The mystery of Abigail Hernandez’s disappearance in Conway, N.H., nine months ago deepened Tuesday as authorities released pictures of clothes she was wearing when she unexpectedly reappeared Sunday and said they are reviewing surveillance video from around the family home to “gain answers to the many questions” in the case.
In a cryptic appeal for help from the public, investigators called for information from anyone who saw Hernandez between 10 p.m. and 10:30 p.m. Sunday wearing a colorful striped sweater and black leggings. They appear to be the same clothes Hernandez wore before she went missing in October, a few days before her 15th birthday, authorities said.
Jane E. Young, an associate attorney general in New Hampshire, said police are also looking for additional video of the Hernandez home and asked nearby residents who have video security systems to provide tapes to investigators.
“At the time of her disappearance, Abigail was 14 years old and had no known means to facilitate her disappearance or provide herself with shelter, meals, or other necessities over the ensuing nine months,” said a statement released by prosecutors, Conway police, and New Hampshire State Police. “Should the investigation reveal evidence that a person or persons were involved with Abigail’s disappearance and/or detainment or concealment, then the appropriate criminal charges will be brought.”
Apart from the mystery, Hernandez’s unexpected return has brought intense relief to a town that had been consumed with her disappearance. Massive searches were mounted, with hundreds of residents combing the area along with law enforcement, including the FBI’s Child Abduction Rapid Deployment Team. Billboards went up on highways, and the case made national headlines. The local paper, the Conway Daily Sun, ran a count of the number of days Hernandez had been missing. Saturday’s total was 285.
“The community never gave up,” said Neal Moylan, principal at Kennett High School, where Hernandez was a freshman when she disappeared.
Still, many had given her up for dead, and the shock of her safe return has sparked questions. Now that “she’s safe and she’s home, the speculation will happen,” said Thomas Thorner, who runs the New Hampshire division of Sentry Protective Systems, an alarm company with a store near the Hernandez home. “I went out to breakfast this morning, and you can just hear people talking, ‘Well, where was she?’ ”
At Kennett High School, students expressed shocked relief that their classmate had returned, Moylan said.
“One day, we’re going through the ‘Where’s Abby?’ vigil. The next day, she’s with her mom,” he said. “They’re happy that there’s been a good ending to this.”

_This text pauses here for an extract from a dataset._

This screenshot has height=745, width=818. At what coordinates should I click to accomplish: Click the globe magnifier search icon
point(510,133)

He said that the school community is eager for more information and that he had not spoken with Hernandez or her mother, Zenya Hernandez. Her mother worked occasionally at the school as a substitute nurse, he said.

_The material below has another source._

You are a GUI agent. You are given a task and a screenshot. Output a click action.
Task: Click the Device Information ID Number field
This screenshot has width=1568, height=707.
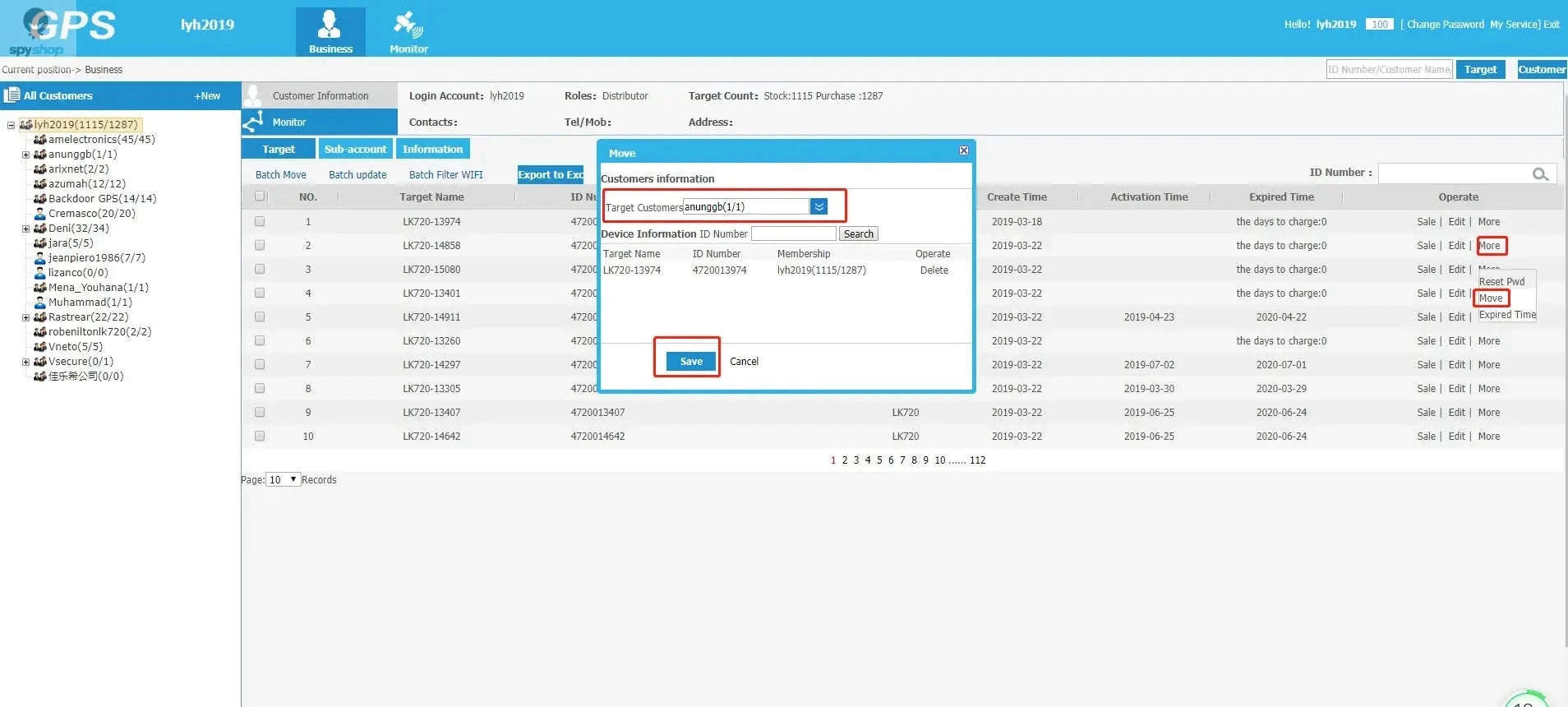(x=793, y=234)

Chrisann Acone Cardillo of Conway was among many who fanned out with fliers after Hernandez’s disappearance, in her case, posting them up and down the East Coast during a winter driving trip to Florida.
“Everyone I know is saying: Thank God she’s home,” she said. “We’re staying positive and hoping she’s OK and waiting to hear something.”
Hernandez was last seen Wednesday, Oct. 9, after leaving school. Police said she walked her normal route toward home and sent several texts to a friend between 2:30 p.m. and 3 p.m.
Zenya Hernandez searched day after day for her daughter, offered a cash reward, and made several public pleas for her return, including a YouTube video.
Authorities say that on Nov. 6, Zenya Hernandez received a letter dated Oct. 22, purportedly from her daughter. Zenya Hernandez has made no public comment since her daughter’s reappearance and could not be reached Tuesday.
For residents, the fliers with her picture and the word “missing” that were posted everywhere meant that Hernandez was never far from their thoughts.
“She’s just constantly on your mind because it’s right here,” said Acone Cardillo, who moved to Conway 14 years ago from Winthrop. “I’m a biker and when I was out biking, I was constantly looking for her.”
Around town this week, the fliers were being taken down. That was a relief unto itself. “It’s nice not to see her face everywhere,” she said.